Mietanpassungen sind erst ab 2022 wieder möglich. Doch auch dann sind diese begrenzt auf bis zu 1,3 Prozent jährlich. Weiterhin erlaubt sind die Umlage von bestimmten Modernisierungsmaßnahmen auf die Miete zulässig, wenn hierdurch diese nicht um mehr als ein Euro pro Quadratmeter steigt. Diese Begrenzung gilt auch im Falle mehrfacher Modernisierungen im Geltungszeitraum des Gesetzes. Bei wirtschaftlichen Härtefällen von Vermietern können Mieterhöhungen genehmigt werden, wenn dies zur Vermeidung der Substanzgefährdung und von dauerhaften Verlusten zwingend erforderlich ist. Die genehmigten Mieterhöhungen oberhalb der Mietoberwerte werden durch einen Mietzuschuss abgefedert. Dieser Zuschuss darf höchsten dem die Mietobergrenze überschreitenden Betrag entsprechen.

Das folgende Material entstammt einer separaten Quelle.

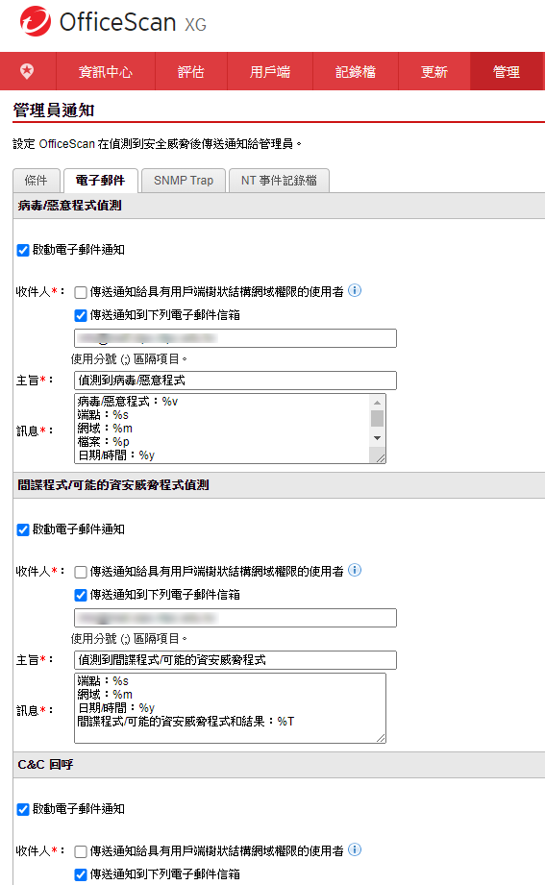Screen dimensions: 545x885
Task: Open the 用戶端 menu
Action: [x=270, y=72]
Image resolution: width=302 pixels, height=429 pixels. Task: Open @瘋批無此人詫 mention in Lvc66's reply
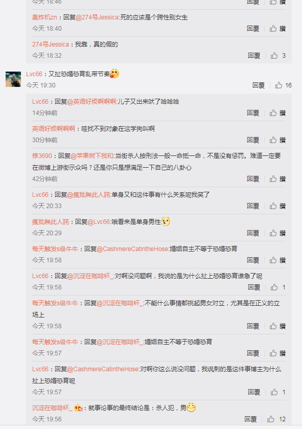[88, 195]
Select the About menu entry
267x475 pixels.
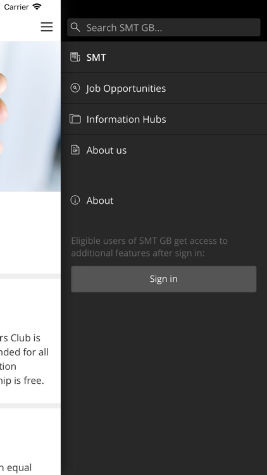[x=164, y=200]
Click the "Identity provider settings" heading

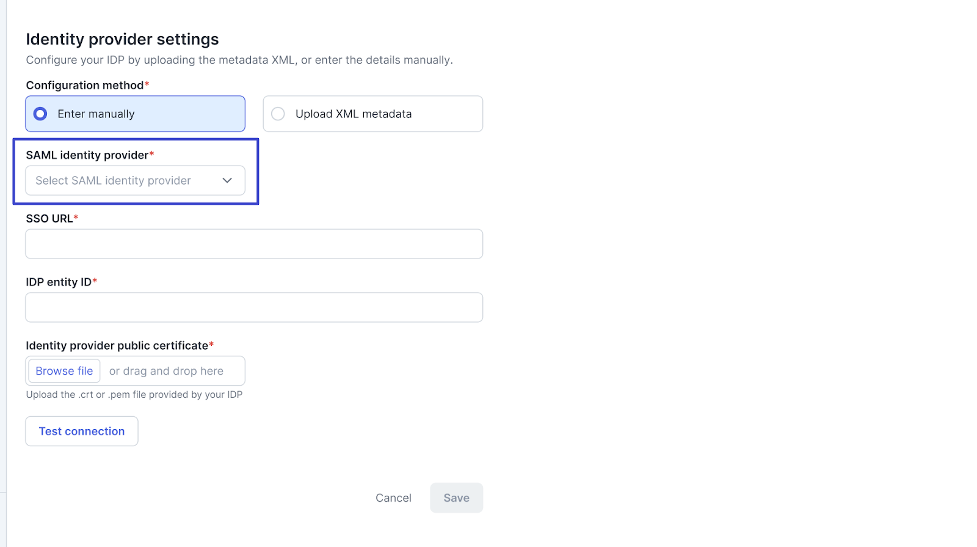coord(122,40)
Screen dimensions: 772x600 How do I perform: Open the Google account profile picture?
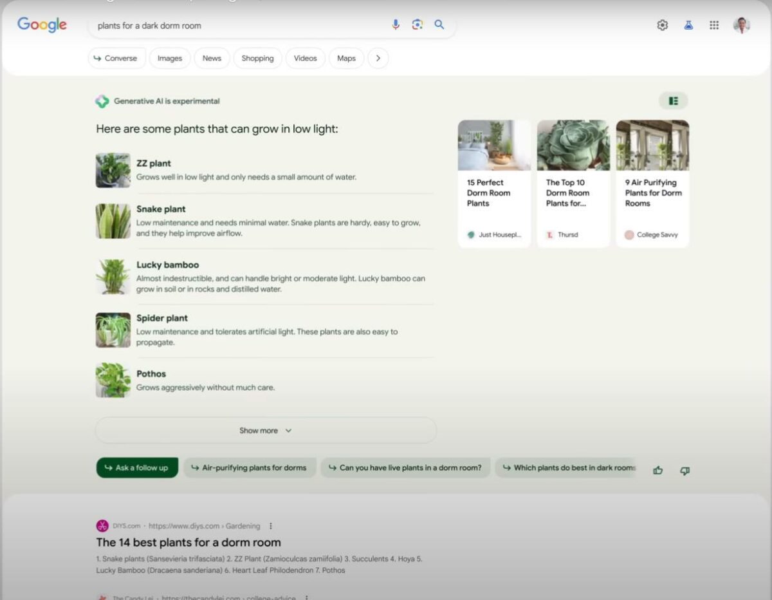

Soweit die Regelungen des Mietendeckels. Die größte Kritik an diesem Instrument ist, dass dieser nicht einen einzigen Quadratmeter neuen Wohnraum in Berlin schafft. Der Mietendeckel schrecke Investoren geradezu ab und die öffentliche Hand schaffe es nicht, Abhilfe zu schaffen. Dabei hat die Berlins Bevölkerung in den letzten zehn Jahren um 400 000 Menschen zugenommen. Bei einer Anhörung im Berliner Senat wies der Bremer Rechtsprofessor Christoph U. Schmid auf sogenannte „Umgehungstatbestände“ hin, wie sie Erfahrungen mit ähnlichen Regulierungen beispielsweise in den Niederlanden und in Schweden zeigten: „Vorteile für Bestandsmieter, Nachteile für Wohnungssuchende“. Ein Umgehungsstrategie könne etwa sein, dass weniger preiswerter Wohnraum angeboten würde. Zum einen, weil Mieter preiswerte Wohnungen trotz Auszug nicht aufgeben und – gegebenenfalls illegal – untervermieten. Zum anderen, weil Vermieter leerer Wohnungen erst einmal abwarten, wie sich der Markt entwickelt. Auch eine Zunahme von Eigenbedarfskündigungen und hohe Schwarzgeldzahlungen an Vermieter seien zu erwarten. „Man braucht also eine aktive, wachsame Verwaltung, die solchen Missständen begegnet“, so Schmid.